**Passage given**
Too long, much too long to still be unmarried, lol! I know for sure I've been here since before 2008. I hope everyone is doing well. Hugs!


----------



## CajunSunshine (Apr 24, 2007)

working-mom said:


> Too long, much too long to still be unmarried, lol!


Ha ha! You say that like it's a bad thing...


.


----------



## COSunflower (Dec 4, 2006)

WorkingMom!!!!! So glad to hear from you!!! I think A LOT of us oldtimers are still unmarried...No, Cajunshine, it is NOT always a bad thing. LOL!!! (At least in my case!)


----------



## FarmboyBill (Aug 19, 2005)

Ive had all the marrian I ever want. Tho I sure hanker for companionship.


----------



## working-mom (Apr 19, 2004)

Hugs FarmboyBill, should've come down your way when I had the chance.


----------



## newfieannie (Dec 24, 2006)

good heavens! have I been here that long? looks like Kim and I joined about the same time.time goes so fast. I was reading here a few years before I decided to join. I was just looking for like minded people . everyone is too far away for me to be looking for a companion. I've enjoyed it immensely though. ~Georgia


----------



## vickinell (Oct 10, 2003)

**Exercise requirements**
Carry on the forum thread about longtime members still being single from the point where it stops. The material after this comes from a different source than the forum thread.

**Items from a data source**

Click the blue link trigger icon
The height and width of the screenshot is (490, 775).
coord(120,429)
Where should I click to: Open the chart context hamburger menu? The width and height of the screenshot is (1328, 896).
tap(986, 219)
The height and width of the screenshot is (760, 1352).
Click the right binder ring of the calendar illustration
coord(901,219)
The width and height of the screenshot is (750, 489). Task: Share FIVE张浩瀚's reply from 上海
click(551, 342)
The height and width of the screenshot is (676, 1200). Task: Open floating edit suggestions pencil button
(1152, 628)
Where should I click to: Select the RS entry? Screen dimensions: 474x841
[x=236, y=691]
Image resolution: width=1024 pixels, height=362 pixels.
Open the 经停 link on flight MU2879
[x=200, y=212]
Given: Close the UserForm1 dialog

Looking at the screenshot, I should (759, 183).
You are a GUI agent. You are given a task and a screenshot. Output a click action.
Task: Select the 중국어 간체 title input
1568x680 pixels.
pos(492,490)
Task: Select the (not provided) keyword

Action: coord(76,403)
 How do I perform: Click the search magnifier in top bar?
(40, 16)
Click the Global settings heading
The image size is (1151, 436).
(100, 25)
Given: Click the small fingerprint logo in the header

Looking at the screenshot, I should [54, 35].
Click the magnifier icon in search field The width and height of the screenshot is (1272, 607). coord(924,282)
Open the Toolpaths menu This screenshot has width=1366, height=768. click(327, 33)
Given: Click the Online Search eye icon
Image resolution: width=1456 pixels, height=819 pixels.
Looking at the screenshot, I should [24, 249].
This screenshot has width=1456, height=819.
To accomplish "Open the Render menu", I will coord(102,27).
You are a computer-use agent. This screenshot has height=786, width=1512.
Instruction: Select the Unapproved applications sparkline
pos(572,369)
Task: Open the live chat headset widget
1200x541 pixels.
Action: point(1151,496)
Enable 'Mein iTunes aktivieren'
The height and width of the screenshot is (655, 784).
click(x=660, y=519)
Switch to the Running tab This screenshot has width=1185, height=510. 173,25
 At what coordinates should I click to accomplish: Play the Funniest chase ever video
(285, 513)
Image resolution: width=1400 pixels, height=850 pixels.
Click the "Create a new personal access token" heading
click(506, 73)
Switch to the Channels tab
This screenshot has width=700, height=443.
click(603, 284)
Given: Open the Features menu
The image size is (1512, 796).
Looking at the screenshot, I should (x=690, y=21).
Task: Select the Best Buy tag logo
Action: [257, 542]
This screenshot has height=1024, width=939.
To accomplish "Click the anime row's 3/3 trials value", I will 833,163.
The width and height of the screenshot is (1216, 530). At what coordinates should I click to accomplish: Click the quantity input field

**Result**
I was a homesteading want to be. I started visiting before I even had a computer, using the library and my work place. After getting a computer I got hooked on singletree. But I got to busy with raising my grandchildren, then tending to my mom until she passed. Now I still work and am busy with my great grandchildren.

This is the place I come to to communicate or feel like part of a community. Some of the threads are helpful and some are pretty entertaining.

For awhile my computer died, but now with my iPad, I can visit even when babysitting.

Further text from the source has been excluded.